▶ [VORLIEGENDER TEXT]:
========================
Das Vergessen ist keine Option

Erworbenes Wissen und notwendiges Tun für Gegenwart und Zukunft. Berneckers „Geschichte und Erinnerungskultur“

| Wolfgang Haug

Walther L. Bernecker: Geschichte und Erinnerungskultur. Spaniens anhaltender Deutungskampf um Vergangenheit und Gegenwart, Reihe „Auf den Punkt“, Verlag Graswurzelrevolution, Heidelberg 2023, 78 Seiten, 10,90 Euro, ISBN 978-3-939045-51-9

Nimmt man eine Recherche- und Vorbereitungszeit von zwei Jahren für eine Buchveröffentlichung an, dann geht Walter L. Berneckers Beschäftigung mit der Erinnerungskultur Spaniens inzwischen ins 20. Jahr. (1)
Eine Obsession oder die Einsicht in eine Notwendigkeit? Die aktuelle Diskussion um die AfD und die Remigrationspläne zwingt aktuell zur Einsicht in die Notwendigkeit. Hört man sich die Reden bei den „Nie wieder ist jetzt“-Demos an, dann sind die beeindruckendsten Beiträge diejenigen, denen es gelingt, einen Mosaikstein aus der Vergangenheit hervorzuzerren, der zeigt, wohin denn ein „Wieder“ führen würde. Etwa wenn die jüdische Professorin aufzeigt wieviele Mitbürger*innen an einem Tag in den Zügen aus einer Stadt für immer verschwanden oder der Vertreter der Behindertenverbände daran erinnert, dass die ersten 28 behinderten Menschen, die 1939 im württembergischen Grafeneck umgebracht wurden, aus Bayern angekarrt wurden. Die Organisatoren der mörderischen T-4-Aktion handelten schnell.
1933, kaum an der Macht, handelten die Nazis sofort, der Polizeiapparat unter Göring wurde zügig von demokratisch orientierten Beamt*innen gesäubert. Historische Erinnerungsarbeit, die den baden-württembergischen AfD-Vorsitzenden dazu veranlasst, zu glauben, dass ein AfD-Innenminister sofort die Beobachtung seiner Partei durch den Verfassungsschutz beenden und stattdessen die Grüne Jugend ins Visier nehmen würde. Vergessen die ehemalige Forderung den Verfassungsschutz abzuschaffen! Nun, kurz vor der erwarteten Machtausübung, wird er bereits als ganz brauchbar eingeschätzt, dienstbeflissen den eigenen Wünschen nachzukommen. Ob er dabei falsch liegt, darf bezweifelt werden, schließlich stand einst ein Herr Gehlen Pate.
Im 2020 wieder aufgelegten Buch „Kampf der Erinnerungen“ beschreiben Bernecker und Sören Brinkmann die verschiedenen Phasen der Erinnerungsarbeit in Spanien nach dem siegreichen Putsch Francos bis ins Jahr 2004. Berneckers neue Broschüre „Geschichte und Erinnerungskultur“ knüpft daran an und endet 2023 mit einem Ausblick, der prognostiziert, dass die Auseinandersetzungen weitergehen werden. „Der Kampf um die Erinnerung bleibt politisiert und wird die spanische Gesellschaft noch lange spalten.“ (S.68)
========================
▶ [ZU ERLEDIGENDE AUFGABEN]:
**1)** Prüfen Sie, ob die folgenden Aussagen mit der Buchbesprechung übereinstimmen, und belegen Sie jede Antwort mit dem entscheidenden Wortlaut: (a) Berneckers Broschüre umfasst 78 Seiten. (b) Das Buch „Kampf der Erinnerungen“ wurde 2020 wieder aufgelegt. (c) Die ersten 28 in Grafeneck umgebrachten behinderten Menschen wurden aus Baden dorthin gebracht.
**2)** Ändern Sie in der Buchbesprechung den Abschnitt von „Erworbenes Wissen und“ bis „20. Jahr. (1)“, indem Sie „Erinnerungskultur“ durch „Gedenkkultur“ ersetzen, und geben Sie ihn vollständig wieder.
**3)** Setzen Sie die Buchbesprechung zu Berneckers Band über Spaniens Erinnerungskultur im Anschluss an ihren letzten Satz fort.
========================
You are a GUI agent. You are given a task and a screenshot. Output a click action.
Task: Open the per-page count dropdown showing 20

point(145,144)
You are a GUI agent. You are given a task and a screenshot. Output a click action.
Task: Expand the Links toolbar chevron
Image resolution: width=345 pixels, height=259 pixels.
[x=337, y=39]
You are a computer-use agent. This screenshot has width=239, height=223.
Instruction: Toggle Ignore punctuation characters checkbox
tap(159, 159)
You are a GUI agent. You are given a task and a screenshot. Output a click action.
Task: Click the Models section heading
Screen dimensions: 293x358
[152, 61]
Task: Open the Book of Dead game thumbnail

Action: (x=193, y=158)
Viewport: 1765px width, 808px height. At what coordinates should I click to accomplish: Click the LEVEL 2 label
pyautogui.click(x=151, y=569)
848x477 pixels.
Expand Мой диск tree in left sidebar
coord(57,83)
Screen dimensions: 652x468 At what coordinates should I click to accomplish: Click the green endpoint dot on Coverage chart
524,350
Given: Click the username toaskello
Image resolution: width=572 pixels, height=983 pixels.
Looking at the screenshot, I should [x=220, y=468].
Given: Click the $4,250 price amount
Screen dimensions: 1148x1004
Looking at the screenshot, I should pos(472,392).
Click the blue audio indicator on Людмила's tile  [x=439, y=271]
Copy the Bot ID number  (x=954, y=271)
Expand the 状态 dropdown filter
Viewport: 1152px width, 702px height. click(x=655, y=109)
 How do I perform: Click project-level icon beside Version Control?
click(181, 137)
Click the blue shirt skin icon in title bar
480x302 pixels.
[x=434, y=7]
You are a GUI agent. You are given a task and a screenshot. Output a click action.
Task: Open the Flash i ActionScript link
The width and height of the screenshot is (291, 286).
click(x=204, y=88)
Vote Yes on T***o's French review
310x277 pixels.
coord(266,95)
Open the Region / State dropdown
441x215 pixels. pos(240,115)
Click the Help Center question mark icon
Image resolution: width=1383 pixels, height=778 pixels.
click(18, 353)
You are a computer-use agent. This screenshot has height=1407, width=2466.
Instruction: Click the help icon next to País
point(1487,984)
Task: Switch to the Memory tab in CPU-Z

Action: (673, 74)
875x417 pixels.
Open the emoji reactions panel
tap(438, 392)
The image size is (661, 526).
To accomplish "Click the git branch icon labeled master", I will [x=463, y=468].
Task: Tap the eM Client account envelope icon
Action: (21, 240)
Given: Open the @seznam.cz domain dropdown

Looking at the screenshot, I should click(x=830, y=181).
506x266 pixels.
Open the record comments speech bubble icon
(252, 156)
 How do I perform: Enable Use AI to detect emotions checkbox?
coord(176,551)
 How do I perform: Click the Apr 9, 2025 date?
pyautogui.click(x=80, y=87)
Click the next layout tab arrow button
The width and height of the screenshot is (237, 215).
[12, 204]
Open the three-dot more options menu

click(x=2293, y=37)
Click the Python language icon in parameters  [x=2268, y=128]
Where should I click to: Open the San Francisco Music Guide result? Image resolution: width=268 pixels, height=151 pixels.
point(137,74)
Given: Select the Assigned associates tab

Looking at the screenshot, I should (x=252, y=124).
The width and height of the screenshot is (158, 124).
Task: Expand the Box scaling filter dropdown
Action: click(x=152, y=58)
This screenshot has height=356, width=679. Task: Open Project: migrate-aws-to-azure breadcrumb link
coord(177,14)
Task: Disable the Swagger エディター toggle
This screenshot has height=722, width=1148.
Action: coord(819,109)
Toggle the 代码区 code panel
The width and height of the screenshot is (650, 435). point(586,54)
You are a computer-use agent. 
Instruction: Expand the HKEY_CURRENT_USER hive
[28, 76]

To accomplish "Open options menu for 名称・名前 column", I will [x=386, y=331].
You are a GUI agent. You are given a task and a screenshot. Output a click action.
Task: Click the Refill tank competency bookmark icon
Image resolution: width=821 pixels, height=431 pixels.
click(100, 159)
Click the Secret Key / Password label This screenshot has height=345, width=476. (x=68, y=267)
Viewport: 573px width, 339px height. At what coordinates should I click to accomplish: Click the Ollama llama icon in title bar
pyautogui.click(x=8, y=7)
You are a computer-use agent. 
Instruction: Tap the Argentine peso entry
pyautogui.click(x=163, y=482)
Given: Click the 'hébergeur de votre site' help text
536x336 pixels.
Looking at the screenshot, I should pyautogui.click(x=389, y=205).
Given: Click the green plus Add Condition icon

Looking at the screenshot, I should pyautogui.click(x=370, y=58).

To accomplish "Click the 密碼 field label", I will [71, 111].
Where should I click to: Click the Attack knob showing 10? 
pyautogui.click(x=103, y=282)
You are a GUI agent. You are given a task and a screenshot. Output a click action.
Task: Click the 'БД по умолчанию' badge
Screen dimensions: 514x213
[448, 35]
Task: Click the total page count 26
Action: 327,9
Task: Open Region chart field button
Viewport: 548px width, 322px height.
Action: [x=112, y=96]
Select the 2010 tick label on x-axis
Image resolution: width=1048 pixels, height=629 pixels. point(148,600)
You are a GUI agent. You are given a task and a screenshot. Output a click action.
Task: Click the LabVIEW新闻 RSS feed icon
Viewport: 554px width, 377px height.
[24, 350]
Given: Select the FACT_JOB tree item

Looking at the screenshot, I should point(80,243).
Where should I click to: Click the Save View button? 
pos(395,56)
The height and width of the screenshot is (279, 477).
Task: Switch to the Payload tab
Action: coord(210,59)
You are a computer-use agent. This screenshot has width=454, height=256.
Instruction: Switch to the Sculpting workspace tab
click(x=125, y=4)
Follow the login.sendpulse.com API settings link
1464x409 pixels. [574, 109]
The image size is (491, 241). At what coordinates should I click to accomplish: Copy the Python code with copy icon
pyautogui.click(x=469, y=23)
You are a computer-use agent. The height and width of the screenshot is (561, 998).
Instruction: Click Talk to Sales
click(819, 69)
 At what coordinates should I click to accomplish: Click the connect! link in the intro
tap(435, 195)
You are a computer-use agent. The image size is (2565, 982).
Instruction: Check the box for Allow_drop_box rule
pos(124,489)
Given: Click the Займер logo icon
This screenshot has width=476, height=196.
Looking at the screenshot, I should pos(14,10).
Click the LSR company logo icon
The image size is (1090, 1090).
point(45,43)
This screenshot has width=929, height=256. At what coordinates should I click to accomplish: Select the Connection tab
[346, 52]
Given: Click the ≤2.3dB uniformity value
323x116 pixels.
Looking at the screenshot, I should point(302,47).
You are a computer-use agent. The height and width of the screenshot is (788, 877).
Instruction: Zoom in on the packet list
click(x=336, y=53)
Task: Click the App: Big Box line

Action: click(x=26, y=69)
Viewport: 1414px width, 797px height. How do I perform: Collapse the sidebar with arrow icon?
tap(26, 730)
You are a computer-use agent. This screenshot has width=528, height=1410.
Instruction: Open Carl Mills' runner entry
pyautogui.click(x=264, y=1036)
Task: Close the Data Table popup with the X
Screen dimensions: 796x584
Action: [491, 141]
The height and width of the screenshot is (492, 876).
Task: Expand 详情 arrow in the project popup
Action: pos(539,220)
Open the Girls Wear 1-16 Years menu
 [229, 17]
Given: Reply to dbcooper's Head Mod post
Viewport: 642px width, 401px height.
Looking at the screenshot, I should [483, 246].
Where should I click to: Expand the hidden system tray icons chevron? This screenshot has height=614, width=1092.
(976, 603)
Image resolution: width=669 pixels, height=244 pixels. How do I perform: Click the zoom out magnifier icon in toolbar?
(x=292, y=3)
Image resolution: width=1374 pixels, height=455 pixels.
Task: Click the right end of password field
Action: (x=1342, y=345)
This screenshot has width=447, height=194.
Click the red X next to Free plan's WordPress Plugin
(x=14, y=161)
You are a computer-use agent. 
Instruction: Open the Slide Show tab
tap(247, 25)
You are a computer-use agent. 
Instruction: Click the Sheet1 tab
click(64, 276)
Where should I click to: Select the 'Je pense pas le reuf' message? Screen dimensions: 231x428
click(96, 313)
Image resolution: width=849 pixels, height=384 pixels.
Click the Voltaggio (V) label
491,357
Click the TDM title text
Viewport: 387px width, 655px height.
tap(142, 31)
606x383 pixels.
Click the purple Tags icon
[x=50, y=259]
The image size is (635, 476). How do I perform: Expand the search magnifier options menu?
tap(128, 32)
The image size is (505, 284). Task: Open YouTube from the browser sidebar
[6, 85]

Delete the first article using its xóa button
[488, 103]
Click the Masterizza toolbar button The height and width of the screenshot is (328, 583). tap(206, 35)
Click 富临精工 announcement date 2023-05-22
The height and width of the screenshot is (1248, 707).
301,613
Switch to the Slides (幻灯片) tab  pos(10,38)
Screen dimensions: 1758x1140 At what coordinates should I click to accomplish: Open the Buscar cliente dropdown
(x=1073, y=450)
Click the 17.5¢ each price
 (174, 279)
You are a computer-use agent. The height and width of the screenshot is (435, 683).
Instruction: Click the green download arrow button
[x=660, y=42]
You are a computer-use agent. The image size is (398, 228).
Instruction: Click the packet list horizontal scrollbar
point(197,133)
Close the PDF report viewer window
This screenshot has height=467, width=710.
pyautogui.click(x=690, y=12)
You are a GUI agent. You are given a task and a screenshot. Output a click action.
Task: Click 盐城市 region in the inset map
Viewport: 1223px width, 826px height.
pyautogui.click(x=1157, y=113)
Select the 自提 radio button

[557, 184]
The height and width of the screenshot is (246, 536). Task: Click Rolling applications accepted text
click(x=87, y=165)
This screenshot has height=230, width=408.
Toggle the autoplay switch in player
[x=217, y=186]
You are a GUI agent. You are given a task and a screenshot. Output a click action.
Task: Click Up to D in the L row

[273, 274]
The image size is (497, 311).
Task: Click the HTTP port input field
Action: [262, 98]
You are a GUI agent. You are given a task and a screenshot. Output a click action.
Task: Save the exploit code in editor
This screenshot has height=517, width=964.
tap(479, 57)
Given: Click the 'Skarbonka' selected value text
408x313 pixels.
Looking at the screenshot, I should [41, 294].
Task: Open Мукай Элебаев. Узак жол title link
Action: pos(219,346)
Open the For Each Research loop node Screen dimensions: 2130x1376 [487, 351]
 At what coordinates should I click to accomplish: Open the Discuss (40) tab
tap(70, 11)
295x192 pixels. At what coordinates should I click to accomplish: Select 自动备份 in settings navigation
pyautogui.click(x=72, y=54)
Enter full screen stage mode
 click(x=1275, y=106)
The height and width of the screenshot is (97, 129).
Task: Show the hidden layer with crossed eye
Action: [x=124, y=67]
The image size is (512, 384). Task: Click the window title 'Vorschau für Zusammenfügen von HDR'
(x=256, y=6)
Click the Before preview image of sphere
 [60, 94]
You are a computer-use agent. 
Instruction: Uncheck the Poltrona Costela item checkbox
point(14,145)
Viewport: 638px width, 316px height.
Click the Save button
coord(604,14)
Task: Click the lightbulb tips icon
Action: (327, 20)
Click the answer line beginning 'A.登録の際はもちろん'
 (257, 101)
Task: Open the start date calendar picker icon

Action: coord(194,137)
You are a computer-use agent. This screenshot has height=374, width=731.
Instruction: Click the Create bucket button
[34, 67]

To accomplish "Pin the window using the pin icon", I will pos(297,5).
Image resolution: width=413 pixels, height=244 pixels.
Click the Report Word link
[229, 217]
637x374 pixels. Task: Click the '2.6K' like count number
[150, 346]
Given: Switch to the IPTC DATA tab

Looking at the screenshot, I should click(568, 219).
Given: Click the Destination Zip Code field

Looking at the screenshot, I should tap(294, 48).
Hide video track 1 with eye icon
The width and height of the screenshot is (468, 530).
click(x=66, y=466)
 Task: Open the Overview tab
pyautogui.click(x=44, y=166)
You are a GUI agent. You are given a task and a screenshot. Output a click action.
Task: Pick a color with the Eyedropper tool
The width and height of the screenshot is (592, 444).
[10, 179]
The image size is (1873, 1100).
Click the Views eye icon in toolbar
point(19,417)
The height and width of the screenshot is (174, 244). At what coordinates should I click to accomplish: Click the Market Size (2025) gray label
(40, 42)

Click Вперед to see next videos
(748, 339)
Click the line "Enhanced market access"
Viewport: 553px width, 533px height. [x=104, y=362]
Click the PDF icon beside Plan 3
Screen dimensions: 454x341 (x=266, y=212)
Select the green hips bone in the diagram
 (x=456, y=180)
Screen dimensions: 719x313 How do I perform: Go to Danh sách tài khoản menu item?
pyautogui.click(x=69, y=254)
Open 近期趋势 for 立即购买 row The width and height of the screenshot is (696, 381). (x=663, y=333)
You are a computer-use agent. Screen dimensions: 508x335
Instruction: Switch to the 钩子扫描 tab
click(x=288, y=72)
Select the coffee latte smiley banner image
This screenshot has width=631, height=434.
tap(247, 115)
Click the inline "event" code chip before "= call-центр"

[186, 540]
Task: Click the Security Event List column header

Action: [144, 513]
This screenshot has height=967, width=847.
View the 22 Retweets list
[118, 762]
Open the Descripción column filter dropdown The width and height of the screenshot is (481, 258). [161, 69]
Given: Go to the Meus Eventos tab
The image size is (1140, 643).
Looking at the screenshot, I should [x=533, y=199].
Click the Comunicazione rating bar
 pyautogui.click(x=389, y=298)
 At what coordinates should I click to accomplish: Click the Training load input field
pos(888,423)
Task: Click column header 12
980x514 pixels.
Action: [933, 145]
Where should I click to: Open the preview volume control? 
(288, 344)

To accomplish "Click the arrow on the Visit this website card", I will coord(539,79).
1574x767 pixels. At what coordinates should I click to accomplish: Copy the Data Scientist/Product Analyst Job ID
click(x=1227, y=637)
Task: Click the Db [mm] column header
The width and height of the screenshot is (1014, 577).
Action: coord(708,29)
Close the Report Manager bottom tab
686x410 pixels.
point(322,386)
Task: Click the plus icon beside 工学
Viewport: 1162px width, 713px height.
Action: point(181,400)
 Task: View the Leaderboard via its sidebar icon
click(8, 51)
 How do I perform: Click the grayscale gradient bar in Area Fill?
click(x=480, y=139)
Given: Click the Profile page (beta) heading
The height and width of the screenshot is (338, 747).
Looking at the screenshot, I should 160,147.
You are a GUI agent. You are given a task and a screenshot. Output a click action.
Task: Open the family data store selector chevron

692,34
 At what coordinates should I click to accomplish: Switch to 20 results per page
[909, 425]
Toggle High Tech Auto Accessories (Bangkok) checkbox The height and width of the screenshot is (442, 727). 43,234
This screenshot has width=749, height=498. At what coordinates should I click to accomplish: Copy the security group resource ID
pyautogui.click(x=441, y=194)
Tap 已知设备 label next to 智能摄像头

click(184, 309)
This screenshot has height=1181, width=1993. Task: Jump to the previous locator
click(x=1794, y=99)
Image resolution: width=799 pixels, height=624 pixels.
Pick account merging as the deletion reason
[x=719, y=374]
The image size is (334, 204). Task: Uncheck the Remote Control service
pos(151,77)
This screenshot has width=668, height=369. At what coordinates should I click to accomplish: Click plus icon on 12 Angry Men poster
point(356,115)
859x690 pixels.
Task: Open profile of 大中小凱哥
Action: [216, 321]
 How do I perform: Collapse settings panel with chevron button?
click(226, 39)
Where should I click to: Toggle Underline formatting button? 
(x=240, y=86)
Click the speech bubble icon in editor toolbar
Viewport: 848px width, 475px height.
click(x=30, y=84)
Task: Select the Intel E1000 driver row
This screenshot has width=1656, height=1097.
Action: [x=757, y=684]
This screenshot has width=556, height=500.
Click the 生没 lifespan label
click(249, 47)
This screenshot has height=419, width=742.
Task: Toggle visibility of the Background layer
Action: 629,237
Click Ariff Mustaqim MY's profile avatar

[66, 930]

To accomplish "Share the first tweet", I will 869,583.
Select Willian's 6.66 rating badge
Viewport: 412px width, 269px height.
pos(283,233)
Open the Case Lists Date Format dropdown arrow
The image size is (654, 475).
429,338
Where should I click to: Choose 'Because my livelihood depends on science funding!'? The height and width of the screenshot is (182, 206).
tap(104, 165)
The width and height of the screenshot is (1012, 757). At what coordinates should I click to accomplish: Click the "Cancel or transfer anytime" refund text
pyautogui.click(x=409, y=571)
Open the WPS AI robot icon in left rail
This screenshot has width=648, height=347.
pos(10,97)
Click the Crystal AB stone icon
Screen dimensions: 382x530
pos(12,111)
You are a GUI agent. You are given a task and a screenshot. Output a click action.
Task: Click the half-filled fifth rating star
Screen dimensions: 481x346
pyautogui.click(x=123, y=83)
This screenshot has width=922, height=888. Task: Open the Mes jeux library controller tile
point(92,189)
========================
▶ [ANTWORTEN IN REIHENFOLGE]:
**1)**
(a) Ja: „78 Seiten“
(b) Ja: „Im 2020 wieder aufgelegten Buch „Kampf der Erinnerungen““
(c) Nein: „aus Bayern angekarrt wurden“

**2)**
Erworbenes Wissen und notwendiges Tun für Gegenwart und Zukunft. Berneckers „Geschichte und Gedenkkultur“

| Wolfgang Haug

Walther L. Bernecker: Geschichte und Gedenkkultur. Spaniens anhaltender Deutungskampf um Vergangenheit und Gegenwart, Reihe „Auf den Punkt“, Verlag Graswurzelrevolution, Heidelberg 2023, 78 Seiten, 10,90 Euro, ISBN 978-3-939045-51-9

Nimmt man eine Recherche- und Vorbereitungszeit von zwei Jahren für eine Buchveröffentlichung an, dann geht Walter L. Berneckers Beschäftigung mit der Gedenkkultur Spaniens inzwischen ins 20. Jahr. (1)

**3)**
Kehren wir mit Berneckers fundiertem Wissen über den Spanischen Bürgerkrieg und seinen Organisationen zur tiefgreifenden Spaltung der Gesellschaft zurück. Mit dem Sieg des Franco-Faschismus 1939 in Spanien wurde die andere Hälfte der Gesellschaft völlig negiert, deren Geschichte sollte es nicht mehr geben und niemand sollte sich mehr daran erinnern, was z.B. die Erfahrungen der „Sozialen Revolution“ gebracht hatten. Der ultranationalistisch-klerikale Staat schuf seine Heldenverehrung, neue Rituale und eliminierte den anderen Teil der Gesellschaft durch Anpassungsdruck, Zwangsarbeit, Vereinnahmung, Massenerschießungen, Todesurteile und Kerker. Wer sich die Vielzahl staatlicher Repressalien zur Unterdrückung menschlicher Freiheit vergegenwärtigen will, findet in dem erstmals 2006 erschienenen Buch eine ausführlich recherchierte Sammlung über die Möglichkeiten eines faschistischen Regimes. Da totalitäre Herrschaft jedoch nicht ewig mit Repression gesichert werden kann, geht es im Anschluss um die Eroberung der Köpfe, um die Deutungshoheit über die vergangenen und zukünftigen Ereignisse. Ausführlich beschreiben die Autoren, wie sich der El Caudillo selbst inszenierte, welche Mythen und Geschichtsklitterungen wieder und wieder erzählt wurden, bis hin zum ungeniert verkündeten „Neuen Festkalender der Sieger“.
Was lange funktionierte, das begann mit den Nachwehen der weltweiten Jugendbewegung in den 1970er Jahren auch in Spanien zu bröckeln. Nach Francos Tod im November 1975 schien kurzzeitig alles möglich. Es war zu erleben, wie vielfältig eine junge Generation sich 1976 auf den Weg machte und 1977 die Straßen beherrschte, um alle unterdrückten Ideen und politischen Strömungen zu diskutieren und damit zu experimentieren. Initiativen wurden gestartet, Gewerkschaften und Organisationen entstanden neu, das Leben verlagerte sich auf die öffentlichen Plätze, auf Spontandemos und Straßencafés und der Anspruch setzte sich durch, das eigene Leben zu verändern, von Opus Dei zur Anarchie oder wenigstens zum Trotzkismus, überall war eine unglaubliche Kraft zu spüren. 600.000 Menschen nahmen vom 22. bis 25. Juli 1977 am internationalen anarchistischen Kongress Jornades Llibertàries Internacionals in Barcelona teil. Aber wer meinte, der Prozess gehe weiter, war fassungslos, dass schon 1978 fast nichts mehr davon zu finden war.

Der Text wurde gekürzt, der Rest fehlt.